Excerpts from a dataset
━━━

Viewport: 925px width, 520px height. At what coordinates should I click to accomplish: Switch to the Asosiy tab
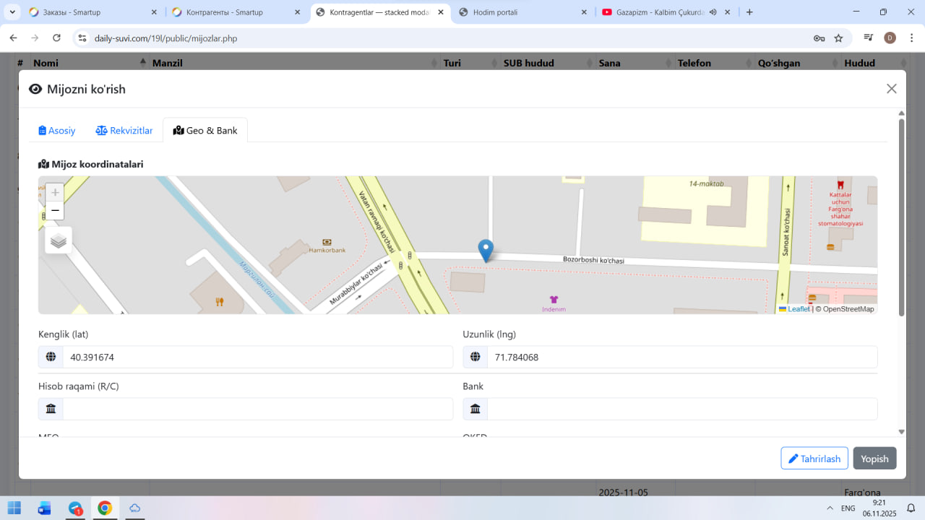click(x=57, y=131)
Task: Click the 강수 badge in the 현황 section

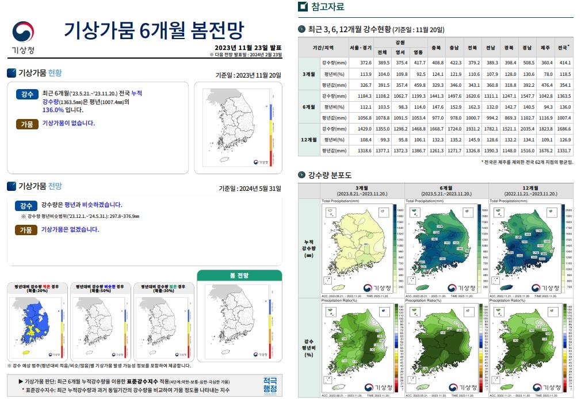Action: (27, 94)
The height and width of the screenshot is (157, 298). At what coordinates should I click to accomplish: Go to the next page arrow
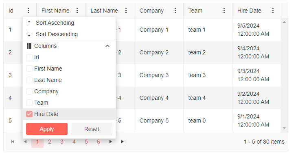111,142
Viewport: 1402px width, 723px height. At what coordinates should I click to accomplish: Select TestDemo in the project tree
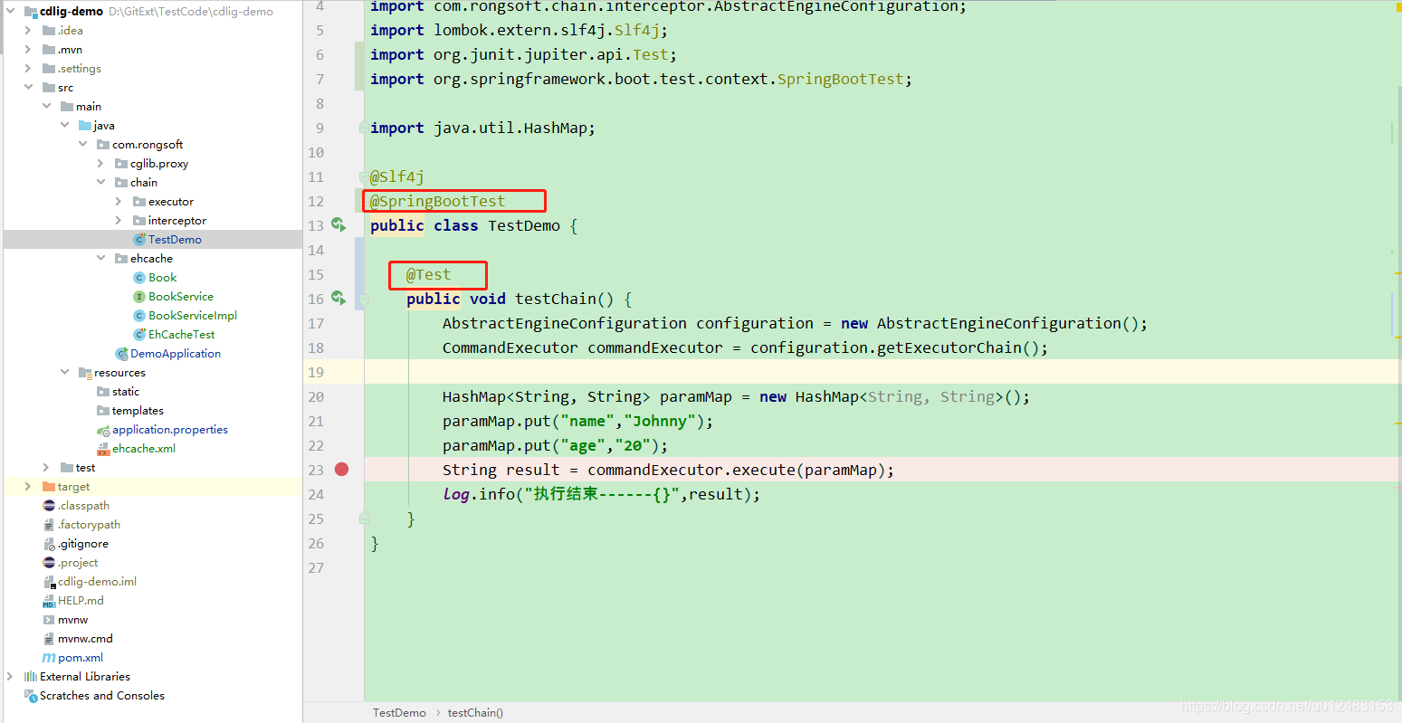point(175,239)
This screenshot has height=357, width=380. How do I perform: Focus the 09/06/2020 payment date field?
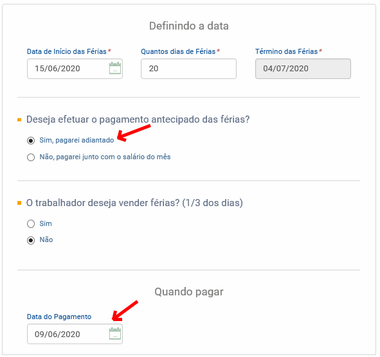(75, 334)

━━━

**TRY IT**
All of the entries above need to be transcribed exactly, except for the pictures.

**EXERCISE SOLUTION**
Viewport: 925px width, 520px height. At what coordinates should I click to accomplish: Switch to the Asosiy tab
click(x=57, y=131)
Task: Click the 강수 badge in the 현황 section

Action: (27, 94)
The height and width of the screenshot is (157, 298). At what coordinates should I click to accomplish: Go to the next page arrow
111,142
Viewport: 1402px width, 723px height. At what coordinates should I click to accomplish: Select TestDemo in the project tree
point(175,239)
This screenshot has height=357, width=380. How do I perform: Focus the 09/06/2020 payment date field?
(75, 334)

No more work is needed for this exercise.